On Fri, 9 Jun 2017 18:47:43 +0600
Yerden Zhumabekov <[email protected]> wrote:
> On 06.06.2017 19:19, Ananyev, Konstantin wrote:
> >
> >>>> Maybe there is some deeper reason for the >= 128-byte alignment logic
> >>>> in rte_ring.h?
> >>> Might be, would be good to hear opinion the author of that change.
> >> It gives improved performance for core-2-core transfer.
> > You mean empty cache-line(s) after prod/cons, correct?

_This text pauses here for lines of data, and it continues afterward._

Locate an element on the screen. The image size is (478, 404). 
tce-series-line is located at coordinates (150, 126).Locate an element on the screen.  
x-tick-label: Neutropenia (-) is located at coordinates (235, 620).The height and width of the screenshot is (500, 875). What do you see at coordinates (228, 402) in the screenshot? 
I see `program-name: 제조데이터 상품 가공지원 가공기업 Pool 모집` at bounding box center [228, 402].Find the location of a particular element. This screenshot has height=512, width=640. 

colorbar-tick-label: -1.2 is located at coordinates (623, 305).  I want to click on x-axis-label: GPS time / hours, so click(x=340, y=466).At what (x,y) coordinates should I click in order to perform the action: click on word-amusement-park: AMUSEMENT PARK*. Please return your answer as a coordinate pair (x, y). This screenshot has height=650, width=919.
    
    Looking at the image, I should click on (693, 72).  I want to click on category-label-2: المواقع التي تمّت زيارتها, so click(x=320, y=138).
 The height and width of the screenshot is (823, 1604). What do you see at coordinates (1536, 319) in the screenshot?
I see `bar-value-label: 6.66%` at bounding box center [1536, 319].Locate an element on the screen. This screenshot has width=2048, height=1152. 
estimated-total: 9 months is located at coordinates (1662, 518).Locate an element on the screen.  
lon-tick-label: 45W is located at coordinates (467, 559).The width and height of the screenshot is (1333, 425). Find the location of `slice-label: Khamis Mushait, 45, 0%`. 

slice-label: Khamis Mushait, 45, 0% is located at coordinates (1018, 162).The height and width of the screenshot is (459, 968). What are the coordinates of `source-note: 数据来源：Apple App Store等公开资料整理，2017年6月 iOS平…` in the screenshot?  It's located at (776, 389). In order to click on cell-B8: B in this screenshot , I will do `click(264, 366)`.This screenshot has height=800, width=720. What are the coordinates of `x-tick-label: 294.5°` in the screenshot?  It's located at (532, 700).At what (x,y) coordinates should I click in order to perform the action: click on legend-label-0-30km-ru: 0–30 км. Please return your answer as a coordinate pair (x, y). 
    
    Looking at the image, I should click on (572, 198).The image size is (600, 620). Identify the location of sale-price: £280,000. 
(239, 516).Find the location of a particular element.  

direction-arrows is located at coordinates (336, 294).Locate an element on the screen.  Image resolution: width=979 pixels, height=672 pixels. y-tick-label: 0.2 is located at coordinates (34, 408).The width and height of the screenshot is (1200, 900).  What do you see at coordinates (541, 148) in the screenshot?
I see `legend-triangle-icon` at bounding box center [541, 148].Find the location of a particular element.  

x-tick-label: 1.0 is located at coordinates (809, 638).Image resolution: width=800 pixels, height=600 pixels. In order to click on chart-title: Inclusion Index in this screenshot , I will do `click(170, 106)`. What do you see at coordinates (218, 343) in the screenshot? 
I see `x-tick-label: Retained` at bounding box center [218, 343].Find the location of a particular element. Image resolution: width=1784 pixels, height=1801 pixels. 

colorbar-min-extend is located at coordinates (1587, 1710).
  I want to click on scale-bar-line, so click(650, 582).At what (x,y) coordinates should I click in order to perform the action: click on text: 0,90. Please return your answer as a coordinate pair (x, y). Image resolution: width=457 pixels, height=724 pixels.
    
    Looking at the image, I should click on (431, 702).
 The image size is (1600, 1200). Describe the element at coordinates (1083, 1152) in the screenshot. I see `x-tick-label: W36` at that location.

> > That's ok but why we can't keep them and whole rte_ring aligned on
> > cache-line boundaries?
> > Something like that:
> > struct rte_ring {
> > ...
> > struct rte_ring_headtail prod __rte_cache_aligned;
> > EMPTY_CACHE_LINE __rte_cache_aligned;
> > struct rte_ring_headtail cons __rte_cache_aligned;
> > EMPTY_CACHE_LINE __rte_cache_aligned;
> > };
> >
> > Konstantin
> >
>
> I'm curious, can anyone explain, how does it actually affect
> performance? Maybe we can utilize it application code?
I think it is because on Intel CPU's the CPU will speculatively fetch adjacent
cache lines.
If these cache lines change, then it will create false sharing.